======== PASSAGE ========
US Economy: More Of The Same Will Not Work…

Company Strategy, Economics, Environment, US



By John Richardson

US Federal Reserve chair Janet Yellen’s solution for the failed monetary stimulus policies of the last seven years? More of the same, which is a further signal to investors desperate for yield that they have little choice but to spend even more money on risky assets.

Don’t blame the investors, by the way. They are just doing their job of trying to achieve good returns.

Why not more froth in oil prices then, that would have little to do with the fundamentals of crude supply and demand – provided, that is, Britain doesn’t vote to leave the EU tomorrow?

More oil and equity market froth would be the result of the Fed outlining a new trajectory for US interest rates at a press conference last week: The benchmark rate will be 2.4% at the end of 2018, down from its March forecast of 3%. And it cut its forecast of the longer-run rate – to 3% from 3.3%. This is the policy response to Yellen’s admission that the real economy is failing to respond in the way that the Fed imagined.

But more of the same will still not work – it cannot possibly work – as a growing number of commentators are arguing. Their views are in line with what we have been saying since 2011 – that the retirement of the Babyboomers makes the Fed stimulus a waste of both time and money. As David Rosenberg, for example, superbly summarised in this Business Insider article:

The first of the boomers are turning 70; the median age is 60. They are well past their peak spending years, are downsizing, preparing for retirement, and are in savings mode. Whole short on savings, they are saturated when it comes to ownership of household durable goods. So for the first time in four decades, we cannot expect to see the demographic support to consumer spending from the baby boomers.

For the age groups that come up behind the boomers, the fact that so many older folks are working longer to sustain the cash flows to fund retirement lifestyles has impeded job growth for the 20 and 30 year olds who are saddled with a mountain of student loans because their parents were too financially constrained themselves.

And he added that the bursting of the tech and housing bubbles has made young people even more unable to spend the US economy out of trouble. The bursting of these two bubbles has also badly dented the savings of all the retirees, making it even more likely that they will cut back on their spending.

The angst of the Fed comes as the data stacks up on just how weak the US economy really is. As Rosenberg again says:

  • Industrial production is down in six of the past eight months and at a 2.1% annual rate.
======== DATA PROVIDED ========
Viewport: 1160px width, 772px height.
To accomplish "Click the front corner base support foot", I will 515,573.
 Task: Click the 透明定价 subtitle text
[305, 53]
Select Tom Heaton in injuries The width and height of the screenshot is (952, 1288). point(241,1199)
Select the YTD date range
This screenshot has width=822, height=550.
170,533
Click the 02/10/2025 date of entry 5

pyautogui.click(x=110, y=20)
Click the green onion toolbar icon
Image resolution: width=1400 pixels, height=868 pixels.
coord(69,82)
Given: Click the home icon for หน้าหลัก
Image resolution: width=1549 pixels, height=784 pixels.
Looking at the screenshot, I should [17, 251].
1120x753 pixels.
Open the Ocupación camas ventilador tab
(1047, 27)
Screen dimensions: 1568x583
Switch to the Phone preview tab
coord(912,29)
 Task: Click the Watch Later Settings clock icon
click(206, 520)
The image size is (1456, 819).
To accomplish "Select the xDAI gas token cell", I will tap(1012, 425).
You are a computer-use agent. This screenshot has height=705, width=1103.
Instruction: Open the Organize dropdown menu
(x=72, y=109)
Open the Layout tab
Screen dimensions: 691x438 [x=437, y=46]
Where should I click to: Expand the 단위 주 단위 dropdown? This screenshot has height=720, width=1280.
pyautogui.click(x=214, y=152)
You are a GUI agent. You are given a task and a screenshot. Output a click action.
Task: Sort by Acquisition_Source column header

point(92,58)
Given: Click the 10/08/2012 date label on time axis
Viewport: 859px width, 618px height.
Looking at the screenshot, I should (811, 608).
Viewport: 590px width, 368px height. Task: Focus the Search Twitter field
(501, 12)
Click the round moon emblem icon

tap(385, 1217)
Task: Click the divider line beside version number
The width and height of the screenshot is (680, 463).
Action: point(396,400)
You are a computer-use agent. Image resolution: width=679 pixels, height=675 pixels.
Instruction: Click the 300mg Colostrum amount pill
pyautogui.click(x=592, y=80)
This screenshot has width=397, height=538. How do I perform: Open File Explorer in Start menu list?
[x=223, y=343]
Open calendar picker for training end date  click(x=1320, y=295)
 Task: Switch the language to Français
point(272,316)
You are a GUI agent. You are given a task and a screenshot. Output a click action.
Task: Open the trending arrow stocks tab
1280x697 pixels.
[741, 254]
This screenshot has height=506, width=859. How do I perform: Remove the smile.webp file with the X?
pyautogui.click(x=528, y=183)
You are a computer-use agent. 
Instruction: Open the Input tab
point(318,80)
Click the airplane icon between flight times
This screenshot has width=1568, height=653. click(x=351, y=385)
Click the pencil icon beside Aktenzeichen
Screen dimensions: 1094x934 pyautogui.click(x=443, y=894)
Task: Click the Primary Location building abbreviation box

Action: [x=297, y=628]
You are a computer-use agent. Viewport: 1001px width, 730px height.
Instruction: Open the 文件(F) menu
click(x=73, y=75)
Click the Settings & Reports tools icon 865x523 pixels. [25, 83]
========
TASKS AND EXERCISES
A. According to the article on the US economy, what benchmark interest rate does the Fed now forecast for the end of 2018?
B. Reproduce the article on the US economy between "More oil and" and "the Fed imagined.", inclusive.

SOLUTIONS PER TASK
A. 2.4%

B.
More oil and equity market froth would be the result of the Fed outlining a new trajectory for US interest rates at a press conference last week: The benchmark rate will be 2.4% at the end of 2018, down from its March forecast of 3%. And it cut its forecast of the longer-run rate – to 3% from 3.3%. This is the policy response to Yellen’s admission that the real economy is failing to respond in the way that the Fed imagined.